39I.e. critical RT apps often choose lock structures to protect critical
40data structures, instead of lockless algorithms. Furthermore, there are
41cases (like shared hardware, or other resource limits) where lockless
42access is mathematically impossible.
43
44Media players (such as Jack) are an example of reasonable application
45design with multiple tasks (with multiple priority levels) sharing
46short-held locks: for example, a highprio audio playback thread is
47combined with medium-prio construct-audio-data threads and low-prio
48display-colory-stuff threads. Add video and decoding to the mix and
49we've got even more priority levels.
50
51So once we accept that synchronization objects (locks) are an
52unavoidable fact of life, and once we accept that multi-task userspace
53apps have a very fair expectation of being able to use locks, we've got
54to think about how to offer the option of a deterministic locking
55implementation to user-space.
56
57Most of the technical counter-arguments against doing priority
58inheritance only apply to kernel-space locks. But user-space locks are
59different, there we cannot disable interrupts or make the task
60non-preemptible in a critical section, so the 'use spinlocks' argument
61does not apply (user-space spinlocks have the same priority inversion
62problems as other user-space locking constructs).
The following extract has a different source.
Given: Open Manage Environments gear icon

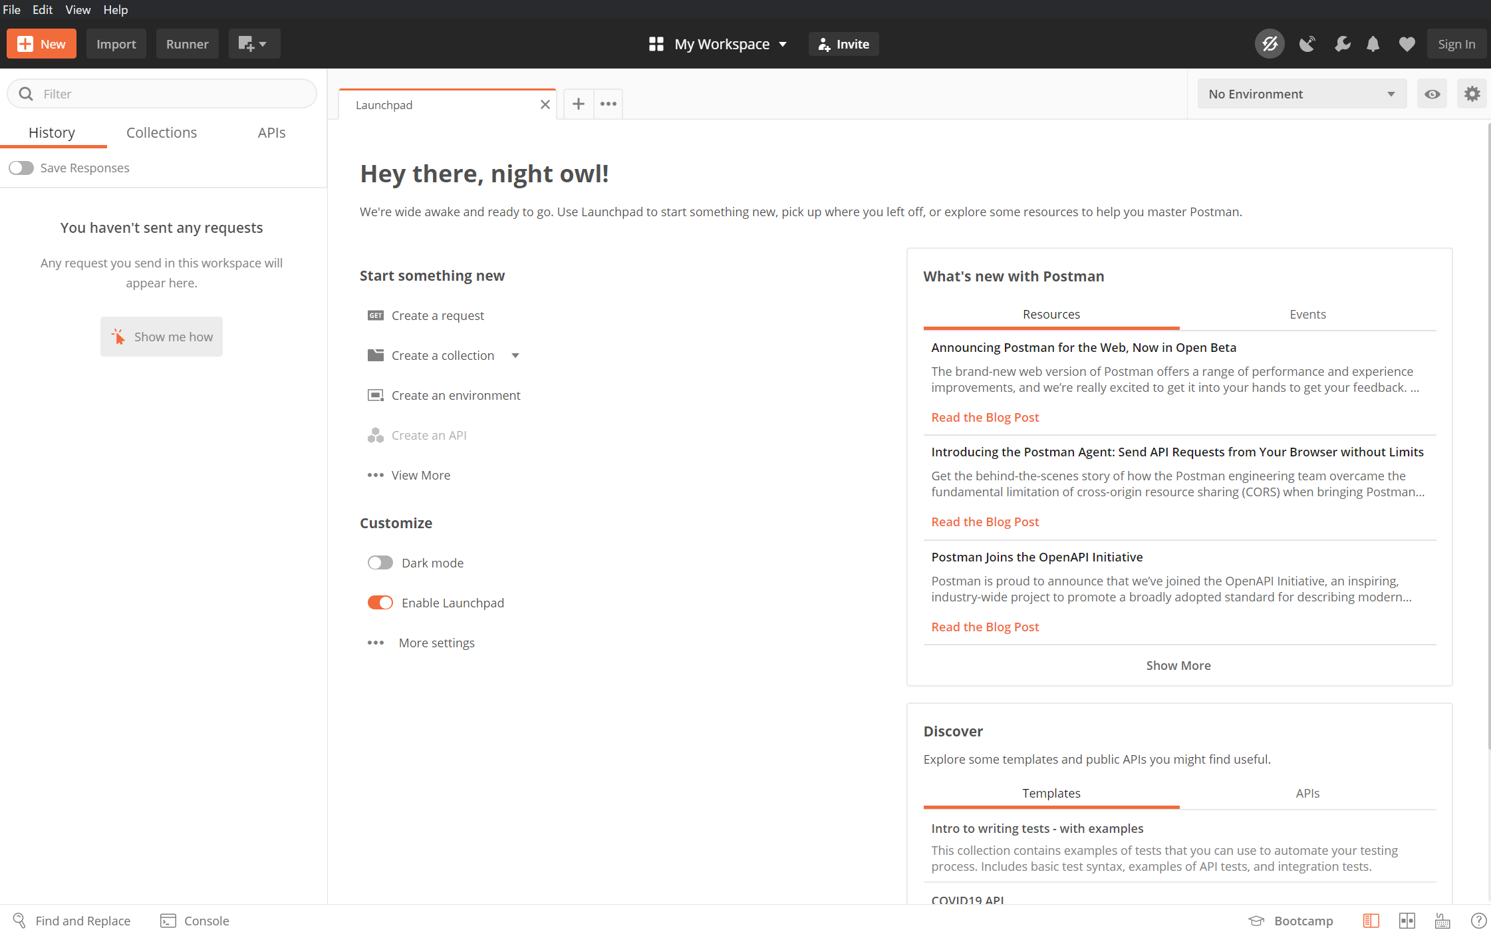Looking at the screenshot, I should 1472,94.
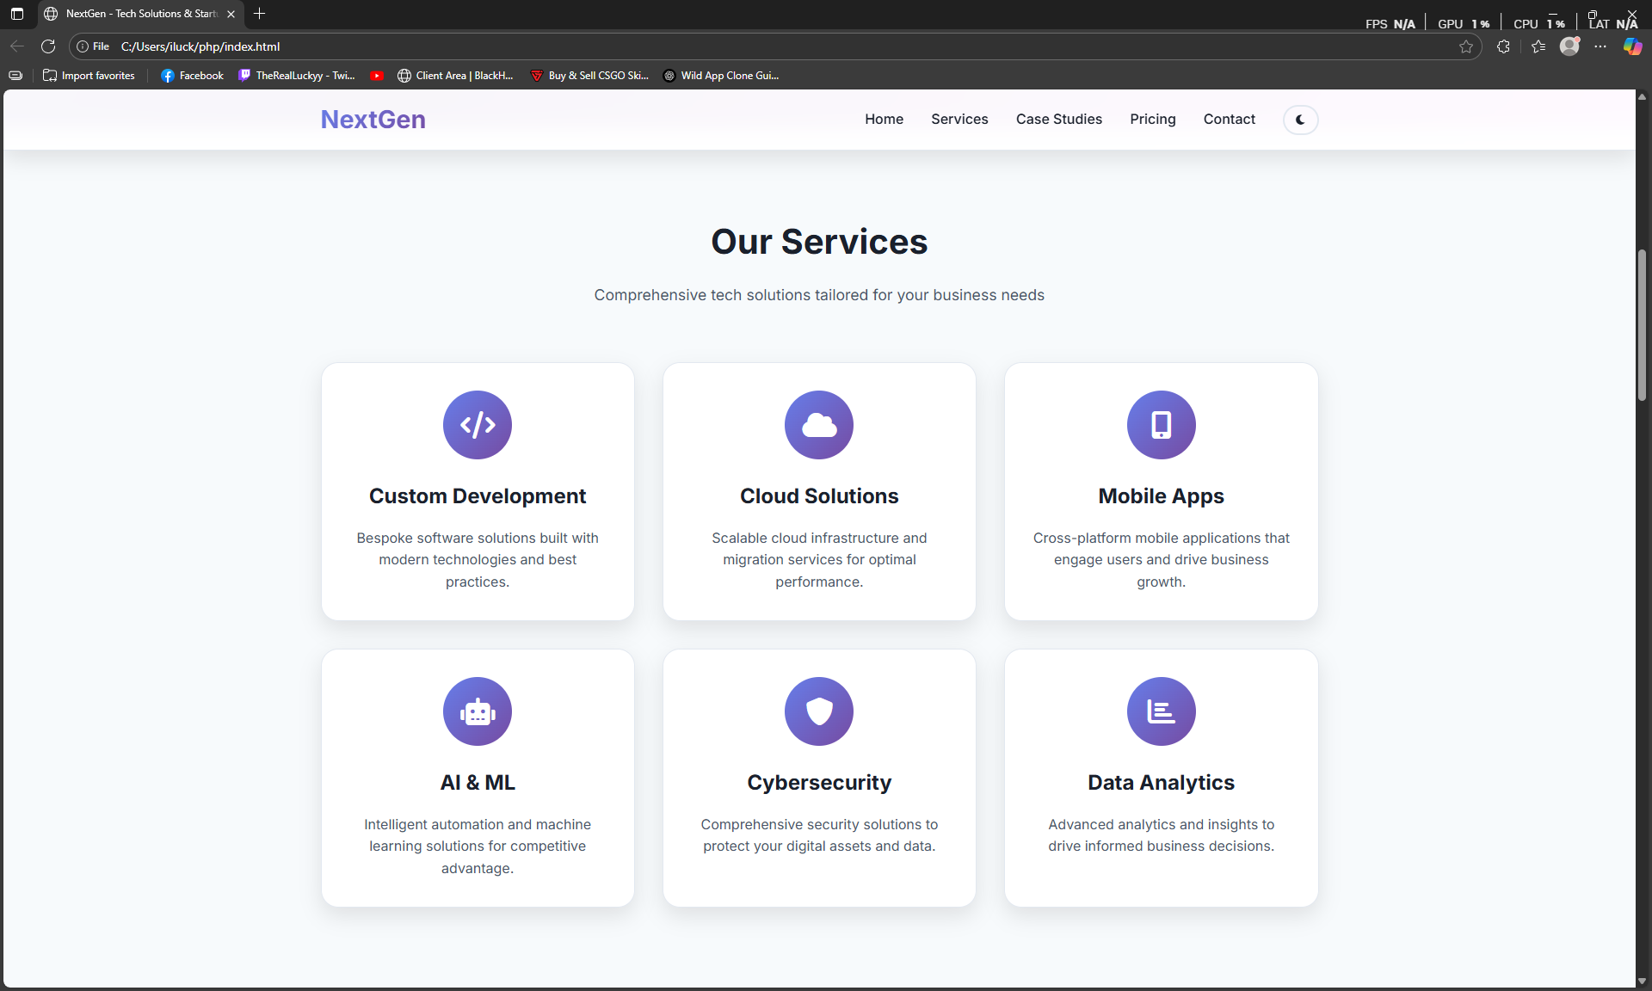
Task: Open the browser extensions icon
Action: [x=1503, y=46]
Fact is, pretty much
63the only technique that currently enables good determinism for userspace
64locks (such as futex-based pthread mutexes) is priority inheritance:
65
66Currently (without PI), if a high-prio and a low-prio task shares a lock
67[this is a quite common scenario for most non-trivial RT applications],
68even if all critical sections are coded carefully to be deterministic
69(i.e. all critical sections are short in duration and only execute a
70limited number of instructions), the kernel cannot guarantee any
71deterministic execution of the high-prio task: any medium-priority task
72could preempt the low-prio task while it holds the shared lock and
73executes the critical section, and could delay it indefinitely.
74
75Implementation
76--------------
77
78As mentioned before, the userspace fastpath of PI-enabled pthread
79mutexes involves no kernel work at all - they behave quite similarly to
80normal futex-based locks: a 0 value means unlocked, and a value==TID
81means locked. (This is the same method as used by list-based robust
82futexes.) Userspace uses atomic ops to lock/unlock these mutexes without
83entering the kernel.
84
85To handle the slowpath, we have added two new futex ops:
86
87  - FUTEX_LOCK_PI
88  - FUTEX_UNLOCK_PI
89
90If the lock-acquire fastpath fails, [i.e. an atomic transition from 0 to
91TID fails], then FUTEX_LOCK_PI is called. The kernel does all the
92remaining work: if there is no futex-queue attached to the futex address
93yet then the code looks up the task that owns the futex [it has put its
94own TID into the futex value], and attaches a 'PI state' structure to
95the futex-queue. The pi_state includes an rt-mutex, which is a PI-aware,
96kernel-based synchronization object. The 'other' task is made the owner
97of the rt-mutex, and the FUTEX_WAITERS bit is atomically set in the
98futex value. Then this task tries to lock the rt-mutex, on which it
99blocks. Once it returns, it has the mutex acquired, and it sets the
100futex value to its own TID and returns. Userspace has no other work to
101perform - it now owns the lock, and futex value contains
102FUTEX_WAITERS|TID.
103
104If the unlock side fastpath succeeds, [i.e. userspace manages to do a
105TID -> 0 atomic transition of the futex value], then no kernel work is
106triggered.
107
108If the unlock fastpath fails (because the FUTEX_WAITERS bit is set),
109then FUTEX_UNLOCK_PI is called, and the kernel unlocks the futex on the
110behalf of userspace - and it also unlocks the attached
111pi_state->rt_mutex and thus wakes up any potential waiters.
112
113Note that under this approach, contrary to previous PI-futex approaches,
114there is no prior 'registration' of a PI-futex. [which is not quite
115possible anyway, due to existing ABI properties of pthread mutexes.]
116
117Also, under this scheme, 'robustness' and 'PI' are two orthogonal
118properties of futexes, and all four combinations are possible: futex,
119robust-futex, PI-futex, robust+PI-futex.
120
121More details about priority inheritance can be found in
122Documentation/locking/rt-mutex.rst.